**TEXT SECTION:**
-- begin --
A dispute over an 8,600 tonne Canada Western Red Spring (or CWRS) wheat contract has led a Saskatchewan farm and two associated companies to file a lawsuit against the Canadian Wheat Board seeking compensation and damages of more than $50 million.
The CWB says Hudye Farms of Norquay, Saskatchewan delivered an ineligible CWRS variety, forcing the Board to downgrade 122.5 tonnes of wheat.
"We had taken every measure that we know available to us to make certain that we were delivering what in fact the contract called for," says Ben Hudye, president of Hudye Farms. He says they submitted samples to the Canadian Grain Commission and received certification that the wheat sampled belonged in the CWRS class. He says the Board's grain agent also confirmed this. The farm then entered into an 8,625 tonne delivery contract with the CWB.
According to a statement released by the Hudye Farms, they began delivering wheat in March of 2010. Over 7,419 tonnes had been delivered when the CWB advised the farm that further testing showed that 122.5 tonnes contained 23.6 percent of 606/Granite, an ineligible variety. The board then downgraded the 122.5 tonnes of wheat to feed grade. According to the statement, Hudye Farms was deemed to be in default, so the Board cancelled all their delivery contracts, and claimed damages on the entire 8625 tonne contract.
"We don't want to get into the actual specifics of this case because it's something that will be before the courts," says Maureen Fitzhenry, spokesperson for the CWB. "I don't know the specifics [about the contract cancellation] but all I can say is that things are dealt with on a contract basis. So if there was a contract default for whatever reason, it would apply to the entire contract."
"Farmers sign declarations when they deliver grain that what they are growing and delivering to the elevators will meet their contract specifications in all regards, including being a variety that is eligible for the class for which they are seeking payment," she says. Hudye Farms signed this mandatory declaration in September of 2009.
-- end --
**DATA SHOWN:**
-- begin --
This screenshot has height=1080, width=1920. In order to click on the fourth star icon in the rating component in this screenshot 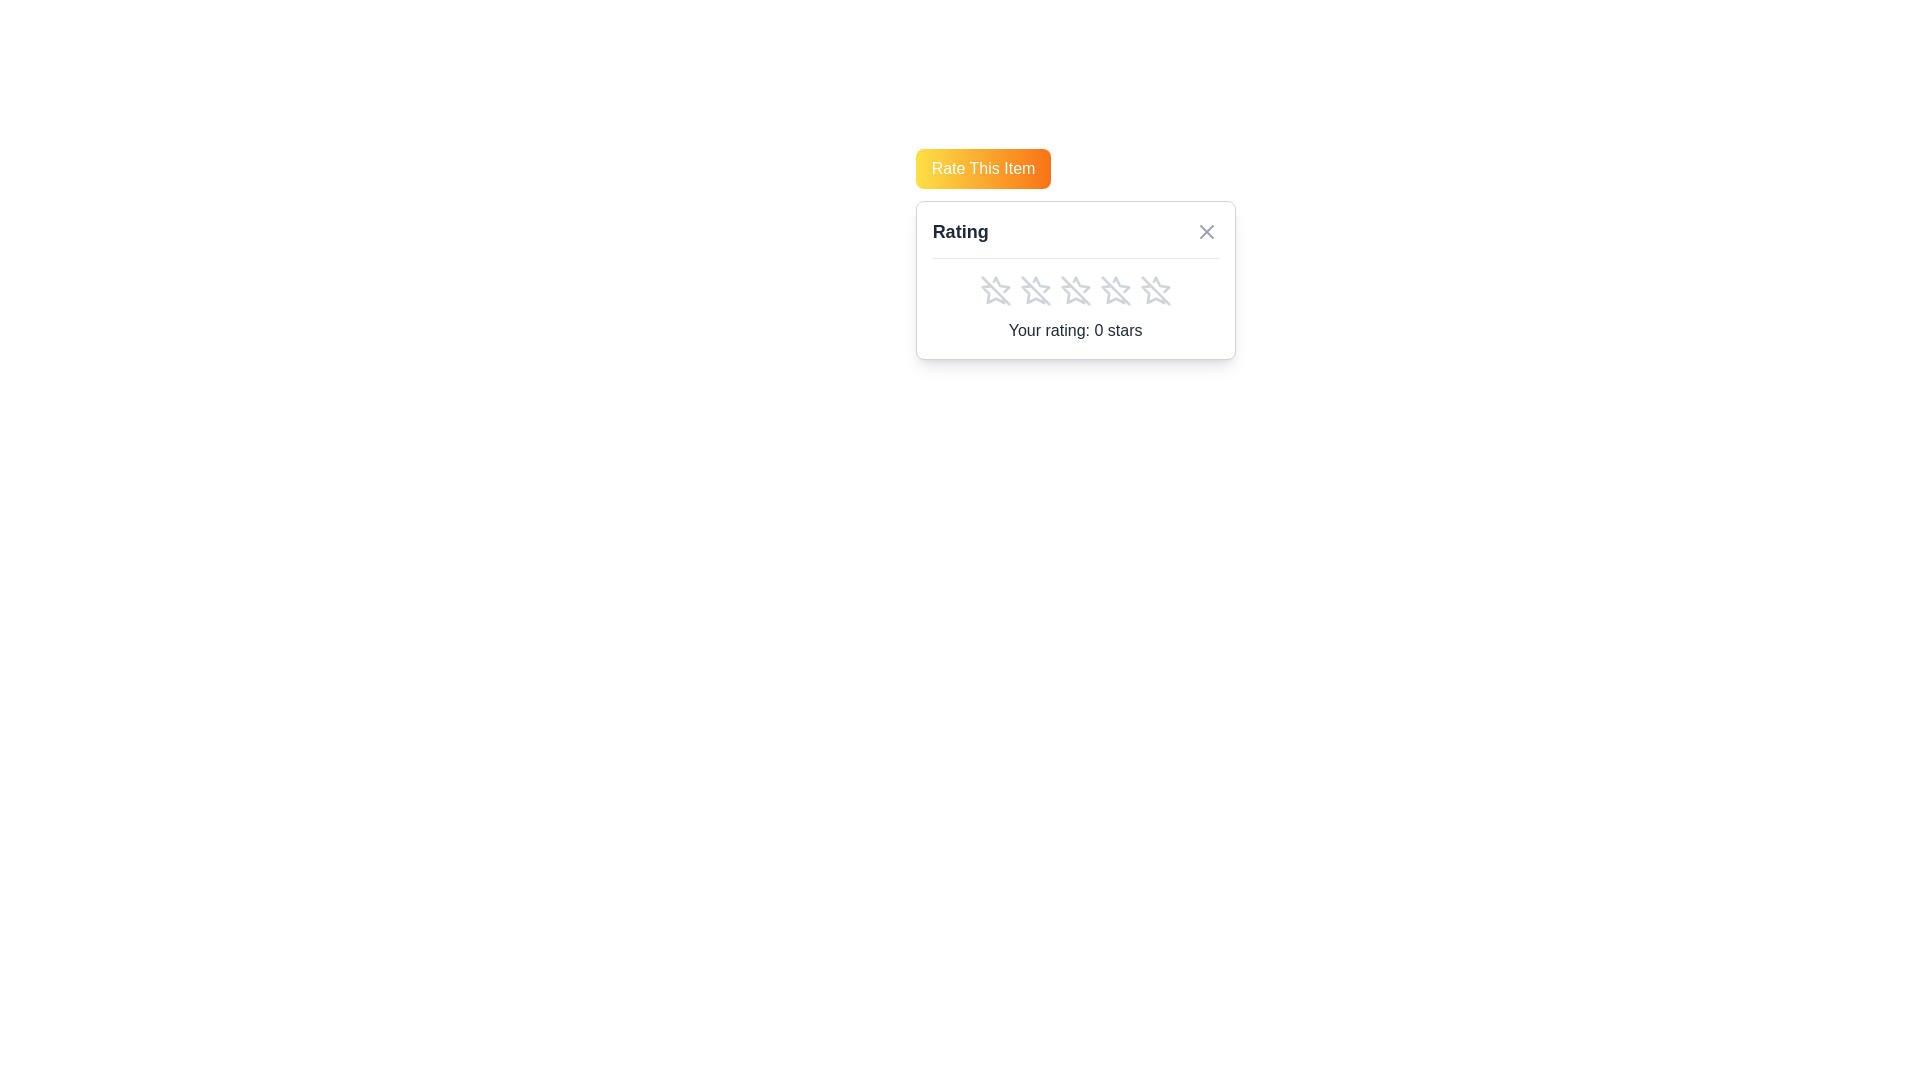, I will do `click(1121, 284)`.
-- end --
**WHAT TO DO:** Translate this sentence from the wheat contract article into French: "The CWB says Hudye Farms of Norquay, Saskatchewan delivered an ineligible CWRS variety, forcing the Board to downgrade 122.5 tonnes of wheat." Rely on the wheat contract article alone.

**TASK SOLUTION:** La CWB affirme que Hudye Farms, de Norquay (Saskatchewan), a livré une variété de CWRS non admissible, ce qui a obligé la Commission à déclasser 122,5 tonnes de blé.